§ ACTION ITEM
In the figure skating article, which ice dancing pair won the national championship in 1993?
[[ DOCUMENT EXCERPT open ]]
International intrigue, congressional intervention, lost friendships, behind-the-scenes back-stabbing. Sounds right off the set of "All My Children," right?
Wrong, but only if you haven't been paying attention to all the drama that has come to figure skating these days.
For instance, the only things missing from the tale Jimmy Roberts will tell from the United States Figure Skating Championships Saturday during ABC's "Wide World of Sports" (Channel 2, 4:30 p.m.) are "Erica Kane," organ music and the dangling Friday plot twist that makes you tune in on Monday.
"You'll think this can't be true. This is like a soap opera. Who could make this up?" said Roberts.
Here's the story, Reader's Digest style:
Ice dancers Renee Roca and Gorsha Sur form one internationally acclaimed pair. Elizabeth Punsalan and Jerod Swallow are another. Roca and Sur won the national championship in 1993, and Punsalan and Swallow, who are married, won the title and a berth in the Winter Olympics last year.
The four skaters were once friendly when they all trained and lived in Detroit, and Roca and Sur choreographed a routine that helped Punsalan and Swallow win the 1991 championship, but their friendship eventually fell on hard times.
To qualify for last year's Olympics as an American team, Sur, who defected from the Soviet Union in 1990, had to become a naturalized citizen. He and Roca campaigned to expedite the process by hiring lawyers and petitioning members of Congress, but their efforts failed one week before last year's U.S. finals because of miscommunications.
Here's where things get really juicy. It seems that while Sur and Roca were writing to get his citizenship application rushed through, Punsalan and Swallow had their own letter-writing campaign going, designed to slow the process at least long enough so that their former friends couldn't compete in the Olympics.
And this weekend, Punsalan and Swallow admit publicly for the first time to Roberts their role in Sur's efforts to get his application speeded through channels.
[[ DOCUMENT EXCERPT closed ]]
[[ MATERIAL PROVIDED open ]]
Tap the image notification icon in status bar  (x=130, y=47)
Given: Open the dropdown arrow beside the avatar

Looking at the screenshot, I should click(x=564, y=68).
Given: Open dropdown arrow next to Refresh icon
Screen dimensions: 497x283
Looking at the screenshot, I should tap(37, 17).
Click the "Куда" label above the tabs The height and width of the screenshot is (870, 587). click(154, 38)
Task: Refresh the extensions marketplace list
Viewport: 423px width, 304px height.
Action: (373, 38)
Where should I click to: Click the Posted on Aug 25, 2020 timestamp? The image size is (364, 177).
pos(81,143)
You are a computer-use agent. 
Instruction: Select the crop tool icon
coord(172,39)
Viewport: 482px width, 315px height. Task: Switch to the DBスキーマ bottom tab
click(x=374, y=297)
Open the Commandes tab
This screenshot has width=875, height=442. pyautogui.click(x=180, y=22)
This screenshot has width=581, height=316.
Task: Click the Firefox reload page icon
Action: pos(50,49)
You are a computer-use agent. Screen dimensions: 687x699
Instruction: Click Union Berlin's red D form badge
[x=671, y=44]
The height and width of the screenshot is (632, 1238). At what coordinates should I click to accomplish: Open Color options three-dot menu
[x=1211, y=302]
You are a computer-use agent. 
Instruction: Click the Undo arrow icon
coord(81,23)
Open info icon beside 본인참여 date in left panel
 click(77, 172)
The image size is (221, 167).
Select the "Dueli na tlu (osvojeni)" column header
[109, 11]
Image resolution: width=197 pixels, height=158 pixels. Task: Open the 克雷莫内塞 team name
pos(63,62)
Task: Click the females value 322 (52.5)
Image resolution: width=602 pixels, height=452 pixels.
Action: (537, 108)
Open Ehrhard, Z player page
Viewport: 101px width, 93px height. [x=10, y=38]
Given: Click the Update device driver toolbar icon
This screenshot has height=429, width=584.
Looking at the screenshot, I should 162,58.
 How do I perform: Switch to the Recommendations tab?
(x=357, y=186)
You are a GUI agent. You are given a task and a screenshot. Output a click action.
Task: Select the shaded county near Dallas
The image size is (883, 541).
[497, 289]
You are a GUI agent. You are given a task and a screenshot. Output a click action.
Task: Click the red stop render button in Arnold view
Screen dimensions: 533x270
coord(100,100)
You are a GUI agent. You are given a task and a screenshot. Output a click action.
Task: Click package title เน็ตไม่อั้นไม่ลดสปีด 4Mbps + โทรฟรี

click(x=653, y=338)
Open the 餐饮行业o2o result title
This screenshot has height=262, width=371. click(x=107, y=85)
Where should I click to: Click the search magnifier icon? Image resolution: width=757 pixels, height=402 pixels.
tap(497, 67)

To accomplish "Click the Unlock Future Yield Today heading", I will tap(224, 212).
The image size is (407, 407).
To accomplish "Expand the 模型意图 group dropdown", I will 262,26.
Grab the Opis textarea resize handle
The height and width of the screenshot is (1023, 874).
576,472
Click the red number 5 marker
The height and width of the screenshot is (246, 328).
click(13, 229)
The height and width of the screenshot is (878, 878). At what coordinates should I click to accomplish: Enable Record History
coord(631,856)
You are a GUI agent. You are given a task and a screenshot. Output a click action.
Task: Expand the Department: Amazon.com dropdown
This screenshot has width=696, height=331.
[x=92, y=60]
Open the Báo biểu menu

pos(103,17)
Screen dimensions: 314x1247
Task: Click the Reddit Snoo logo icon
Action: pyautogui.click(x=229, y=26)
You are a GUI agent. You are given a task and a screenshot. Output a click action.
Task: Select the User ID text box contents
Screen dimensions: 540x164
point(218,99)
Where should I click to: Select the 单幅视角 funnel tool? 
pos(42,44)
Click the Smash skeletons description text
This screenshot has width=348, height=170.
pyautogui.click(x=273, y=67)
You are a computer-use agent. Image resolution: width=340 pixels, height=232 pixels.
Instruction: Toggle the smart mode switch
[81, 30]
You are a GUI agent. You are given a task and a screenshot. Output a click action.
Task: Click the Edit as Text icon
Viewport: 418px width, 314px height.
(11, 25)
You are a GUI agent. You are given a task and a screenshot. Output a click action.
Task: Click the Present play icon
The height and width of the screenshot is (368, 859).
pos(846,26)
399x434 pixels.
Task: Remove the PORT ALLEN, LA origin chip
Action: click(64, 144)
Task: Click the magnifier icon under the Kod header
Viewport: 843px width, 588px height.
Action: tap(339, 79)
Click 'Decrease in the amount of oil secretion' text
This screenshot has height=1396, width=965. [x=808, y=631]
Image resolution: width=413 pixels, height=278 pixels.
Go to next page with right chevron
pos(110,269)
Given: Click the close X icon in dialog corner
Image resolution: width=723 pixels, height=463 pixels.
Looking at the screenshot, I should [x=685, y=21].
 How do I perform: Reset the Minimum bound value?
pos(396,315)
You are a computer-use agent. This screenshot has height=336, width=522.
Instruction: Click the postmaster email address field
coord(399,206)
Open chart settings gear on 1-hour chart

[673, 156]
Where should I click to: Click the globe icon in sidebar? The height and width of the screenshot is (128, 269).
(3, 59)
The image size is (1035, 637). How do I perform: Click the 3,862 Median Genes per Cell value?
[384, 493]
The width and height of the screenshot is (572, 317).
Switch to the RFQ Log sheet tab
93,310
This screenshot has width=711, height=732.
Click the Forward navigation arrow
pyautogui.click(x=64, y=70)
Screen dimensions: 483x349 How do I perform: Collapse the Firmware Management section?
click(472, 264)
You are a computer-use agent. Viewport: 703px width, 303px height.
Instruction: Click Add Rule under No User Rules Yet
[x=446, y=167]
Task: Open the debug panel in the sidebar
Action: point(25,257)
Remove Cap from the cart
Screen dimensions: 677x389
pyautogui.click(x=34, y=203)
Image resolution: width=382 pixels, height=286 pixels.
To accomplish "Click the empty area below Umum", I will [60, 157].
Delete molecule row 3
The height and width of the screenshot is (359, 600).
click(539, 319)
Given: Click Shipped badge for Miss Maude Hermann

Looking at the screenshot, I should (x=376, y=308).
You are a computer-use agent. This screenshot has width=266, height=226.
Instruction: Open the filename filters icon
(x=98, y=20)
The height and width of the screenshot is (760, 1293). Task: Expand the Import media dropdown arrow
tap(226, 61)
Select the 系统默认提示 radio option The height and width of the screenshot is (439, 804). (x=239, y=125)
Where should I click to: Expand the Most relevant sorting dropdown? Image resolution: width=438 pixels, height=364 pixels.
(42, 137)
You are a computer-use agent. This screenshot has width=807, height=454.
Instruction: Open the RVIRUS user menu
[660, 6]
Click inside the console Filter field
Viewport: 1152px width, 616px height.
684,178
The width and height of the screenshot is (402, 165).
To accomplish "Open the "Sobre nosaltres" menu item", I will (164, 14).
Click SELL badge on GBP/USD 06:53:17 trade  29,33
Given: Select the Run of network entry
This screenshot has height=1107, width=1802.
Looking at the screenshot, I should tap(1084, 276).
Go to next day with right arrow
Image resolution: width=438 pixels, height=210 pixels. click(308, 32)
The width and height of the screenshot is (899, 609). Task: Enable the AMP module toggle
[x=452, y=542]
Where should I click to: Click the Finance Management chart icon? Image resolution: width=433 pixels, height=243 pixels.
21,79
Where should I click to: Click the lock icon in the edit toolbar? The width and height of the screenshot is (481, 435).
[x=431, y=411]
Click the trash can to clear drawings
[[ MATERIAL PROVIDED closed ]]
§ RESPONSE AREA
Renee Roca and Gorsha Sur